Key facts:
-
Exactly was holding more than $36 million at the time of the attack.
-
The Exactly protocol was paused, but they have already announced the time of its reactivation.
The attack on a bridge by Optimism, an Ethereum second layer solution, stripped the equivalent of $7.1 million worth of ether (ETH) from the Exactly lending platform.

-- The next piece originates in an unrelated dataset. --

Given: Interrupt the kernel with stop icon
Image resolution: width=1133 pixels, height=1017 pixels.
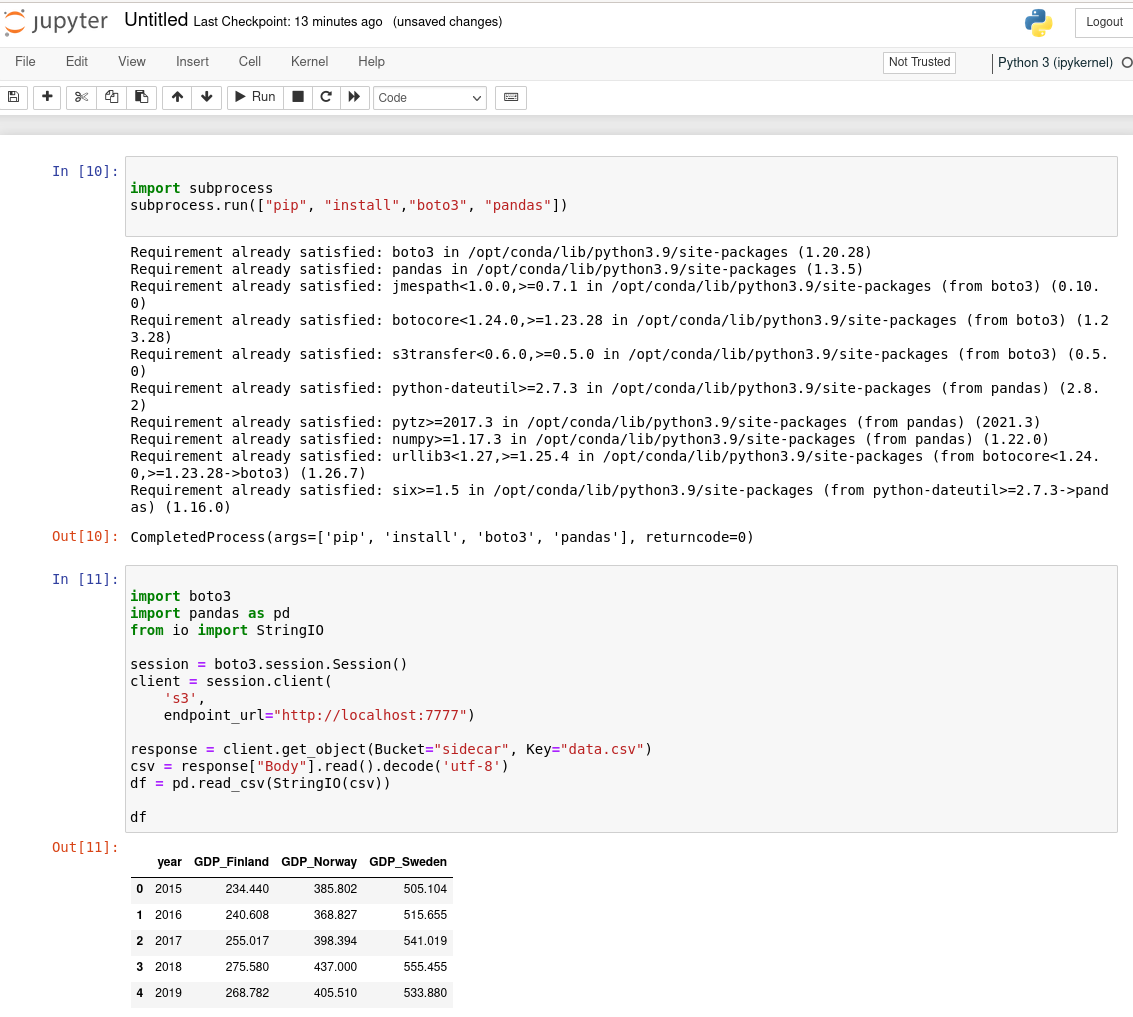Looking at the screenshot, I should point(297,97).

The 4,323.6 ethers, a native cryptocurrency of the Ethereum network, were extracted due to a vulnerability present in an Exactly smart contract. This according to data shared by the security firm De.Fi on the X social network.
Exactly alerted its users to the security issue they are experiencing. At the same time, they claimed that even though the protocol had been paused, they could still withdraw their assets.
Hours later, Exactly reported that they had scheduled an update with the solution to the vulnerability who submitted one of their contracts, but gave no details about the problem itself. A few hours ago they confirmed that the reactivation of the protocol and all its functions would come into effect as of 23:51 UTC today, Saturday, August 19.
Exactly also revealed that sent a message to the attacker through the Ethereum network, in block 17944083 of its ledger (blockchain). It should be noted that, for the moment, the identity of the hacker is unknown and no group has claimed responsibility for the attack.
Despite the Optimism bridge attack, his OP token was not affected in the cryptocurrency market. In fact, in the last 24 hours shows an increase of 2.4%contrary to the general market trend, which is down after the fall in the price of bitcoin (BTC).
The insecurity of bridges in cryptocurrency networks
Bridges are protocols that facilitate the transfer of value between cryptocurrency networks and second layer solutions, such as rollups and sidechains. The bridges use smart contracts where the cryptocurrencies or tokens sent from one network to another are protected. This makes them an attractive target for hackers.
Last year (2022) was one of the worst in terms of cyberattacks on DeFi bridges and protocols. Among the most serious, is the attack on the bridge that connects the Ronin network with Ethereum.
CriptoNoticias reported that the hackers extracted 174,000 ETH from this project, equivalent to more than USD 540 million for the price of ether at that time. Ronin is an Ethereum sidechain created by company Sky Mavis, developers of the popular non-fungible token (NFT) game Axie Infinity.